===== EXTRACTED MATERIAL =====

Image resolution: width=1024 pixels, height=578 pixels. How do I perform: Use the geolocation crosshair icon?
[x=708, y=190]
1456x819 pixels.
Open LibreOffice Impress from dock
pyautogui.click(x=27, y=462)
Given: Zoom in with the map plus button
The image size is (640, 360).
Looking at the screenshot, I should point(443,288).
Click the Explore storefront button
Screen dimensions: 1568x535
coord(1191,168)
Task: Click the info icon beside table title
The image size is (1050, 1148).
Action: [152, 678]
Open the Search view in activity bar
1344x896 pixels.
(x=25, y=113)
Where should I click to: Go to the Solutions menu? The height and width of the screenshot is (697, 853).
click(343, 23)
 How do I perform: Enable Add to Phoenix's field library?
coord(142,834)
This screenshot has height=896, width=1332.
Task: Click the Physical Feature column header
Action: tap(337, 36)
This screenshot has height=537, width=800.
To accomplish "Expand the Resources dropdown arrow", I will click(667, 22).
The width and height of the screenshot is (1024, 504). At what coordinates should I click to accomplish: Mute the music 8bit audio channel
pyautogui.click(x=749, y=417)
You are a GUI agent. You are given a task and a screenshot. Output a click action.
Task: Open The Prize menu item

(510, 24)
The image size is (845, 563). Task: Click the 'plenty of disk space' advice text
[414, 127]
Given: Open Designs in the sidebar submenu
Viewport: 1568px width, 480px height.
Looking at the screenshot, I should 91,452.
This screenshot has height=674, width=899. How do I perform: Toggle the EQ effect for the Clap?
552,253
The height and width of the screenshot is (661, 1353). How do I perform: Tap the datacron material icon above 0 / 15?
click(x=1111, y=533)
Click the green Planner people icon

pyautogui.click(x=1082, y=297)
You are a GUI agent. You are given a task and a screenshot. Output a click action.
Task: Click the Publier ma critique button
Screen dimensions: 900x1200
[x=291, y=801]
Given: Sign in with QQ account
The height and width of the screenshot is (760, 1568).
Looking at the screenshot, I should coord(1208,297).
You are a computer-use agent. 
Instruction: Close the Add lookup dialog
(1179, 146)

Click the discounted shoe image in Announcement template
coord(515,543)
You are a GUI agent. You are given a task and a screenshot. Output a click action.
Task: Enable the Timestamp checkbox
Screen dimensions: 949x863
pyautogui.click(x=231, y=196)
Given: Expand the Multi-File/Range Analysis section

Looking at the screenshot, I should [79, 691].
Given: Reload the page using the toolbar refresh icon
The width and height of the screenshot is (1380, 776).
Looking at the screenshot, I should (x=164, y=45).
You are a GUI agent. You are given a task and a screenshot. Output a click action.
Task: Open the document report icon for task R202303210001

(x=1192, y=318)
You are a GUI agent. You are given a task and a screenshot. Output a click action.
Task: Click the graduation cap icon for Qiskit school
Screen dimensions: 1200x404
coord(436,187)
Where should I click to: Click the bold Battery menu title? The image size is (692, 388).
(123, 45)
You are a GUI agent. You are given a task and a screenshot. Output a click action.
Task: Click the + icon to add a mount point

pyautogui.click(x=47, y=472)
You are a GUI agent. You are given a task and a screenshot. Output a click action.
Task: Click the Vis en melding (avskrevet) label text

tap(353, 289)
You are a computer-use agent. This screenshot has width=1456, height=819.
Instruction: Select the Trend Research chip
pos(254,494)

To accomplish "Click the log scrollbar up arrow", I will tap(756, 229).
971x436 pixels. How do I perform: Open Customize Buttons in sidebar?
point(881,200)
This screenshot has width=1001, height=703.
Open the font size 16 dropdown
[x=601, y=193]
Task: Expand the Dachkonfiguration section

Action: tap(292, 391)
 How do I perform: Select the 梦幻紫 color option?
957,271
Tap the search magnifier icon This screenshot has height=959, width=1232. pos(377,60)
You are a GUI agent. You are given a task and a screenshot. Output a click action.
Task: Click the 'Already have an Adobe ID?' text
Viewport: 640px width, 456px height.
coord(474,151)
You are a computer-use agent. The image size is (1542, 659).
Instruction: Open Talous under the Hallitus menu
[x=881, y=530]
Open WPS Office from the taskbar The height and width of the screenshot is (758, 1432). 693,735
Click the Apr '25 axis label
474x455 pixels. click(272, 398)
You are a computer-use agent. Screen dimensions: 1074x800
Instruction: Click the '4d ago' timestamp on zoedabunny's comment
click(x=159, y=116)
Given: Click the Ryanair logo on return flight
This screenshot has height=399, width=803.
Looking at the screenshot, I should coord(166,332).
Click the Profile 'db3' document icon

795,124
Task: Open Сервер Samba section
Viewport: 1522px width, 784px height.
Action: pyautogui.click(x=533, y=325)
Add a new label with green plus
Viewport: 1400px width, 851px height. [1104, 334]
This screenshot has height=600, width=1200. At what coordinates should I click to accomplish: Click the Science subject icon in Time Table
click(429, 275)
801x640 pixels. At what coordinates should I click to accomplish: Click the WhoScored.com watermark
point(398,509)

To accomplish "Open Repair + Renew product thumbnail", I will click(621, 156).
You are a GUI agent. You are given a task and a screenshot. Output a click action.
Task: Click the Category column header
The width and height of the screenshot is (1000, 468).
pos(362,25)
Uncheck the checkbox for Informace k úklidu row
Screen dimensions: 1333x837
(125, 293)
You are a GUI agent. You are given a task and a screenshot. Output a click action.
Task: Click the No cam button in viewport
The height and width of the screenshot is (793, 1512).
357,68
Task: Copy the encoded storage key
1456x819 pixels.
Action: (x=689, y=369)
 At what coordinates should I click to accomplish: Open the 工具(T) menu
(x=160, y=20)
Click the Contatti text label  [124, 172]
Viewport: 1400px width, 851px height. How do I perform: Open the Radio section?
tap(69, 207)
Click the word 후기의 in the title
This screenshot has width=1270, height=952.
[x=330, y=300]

=====

SHORT PROBLEM
Copy out the entries unchanged, starting with the line that contains "This screenshot has height=537, width=800." and going on through the line that contains "pyautogui.click(x=749, y=417)".

TASK OUTPUT
This screenshot has height=537, width=800.
To accomplish "Expand the Resources dropdown arrow", I will click(667, 22).
The width and height of the screenshot is (1024, 504). At what coordinates should I click to accomplish: Mute the music 8bit audio channel
pyautogui.click(x=749, y=417)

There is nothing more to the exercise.